▶ **PROBLEM STATEMENT**:
Would you retype the records below exactly as they appear?

▶ **LISTED ENTRIES**:

# # #

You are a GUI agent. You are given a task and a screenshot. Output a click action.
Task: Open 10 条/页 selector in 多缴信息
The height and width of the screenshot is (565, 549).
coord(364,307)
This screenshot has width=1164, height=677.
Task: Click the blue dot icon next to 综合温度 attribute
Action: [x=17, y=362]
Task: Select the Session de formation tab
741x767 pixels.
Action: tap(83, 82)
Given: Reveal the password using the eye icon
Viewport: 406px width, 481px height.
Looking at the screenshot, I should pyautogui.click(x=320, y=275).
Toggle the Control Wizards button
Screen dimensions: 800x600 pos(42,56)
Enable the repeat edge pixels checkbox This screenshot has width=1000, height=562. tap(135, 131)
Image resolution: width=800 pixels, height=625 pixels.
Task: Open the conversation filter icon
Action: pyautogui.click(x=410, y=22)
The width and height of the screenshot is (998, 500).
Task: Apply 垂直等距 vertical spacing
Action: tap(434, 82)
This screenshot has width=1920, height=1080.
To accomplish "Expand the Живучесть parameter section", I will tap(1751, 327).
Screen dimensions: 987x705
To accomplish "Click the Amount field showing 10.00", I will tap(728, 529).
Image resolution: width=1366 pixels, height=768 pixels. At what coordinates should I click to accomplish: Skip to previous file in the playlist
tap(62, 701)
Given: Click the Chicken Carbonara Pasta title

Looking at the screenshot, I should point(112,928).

# # #

▶ **WORKED SOLUTION**:
You are a GUI agent. You are given a task and a screenshot. Output a click action.
Task: Open 10 条/页 selector in 多缴信息
The height and width of the screenshot is (565, 549).
coord(364,307)
This screenshot has width=1164, height=677.
Task: Click the blue dot icon next to 综合温度 attribute
Action: [x=17, y=362]
Task: Select the Session de formation tab
741x767 pixels.
Action: tap(83, 82)
Given: Reveal the password using the eye icon
Viewport: 406px width, 481px height.
Looking at the screenshot, I should pyautogui.click(x=320, y=275).
Toggle the Control Wizards button
Screen dimensions: 800x600 pos(42,56)
Enable the repeat edge pixels checkbox This screenshot has width=1000, height=562. tap(135, 131)
Image resolution: width=800 pixels, height=625 pixels.
Task: Open the conversation filter icon
Action: pyautogui.click(x=410, y=22)
The width and height of the screenshot is (998, 500).
Task: Apply 垂直等距 vertical spacing
Action: tap(434, 82)
This screenshot has width=1920, height=1080.
To accomplish "Expand the Живучесть parameter section", I will tap(1751, 327).
Screen dimensions: 987x705
To accomplish "Click the Amount field showing 10.00", I will tap(728, 529).
Image resolution: width=1366 pixels, height=768 pixels. At what coordinates should I click to accomplish: Skip to previous file in the playlist
tap(62, 701)
Given: Click the Chicken Carbonara Pasta title

Looking at the screenshot, I should point(112,928).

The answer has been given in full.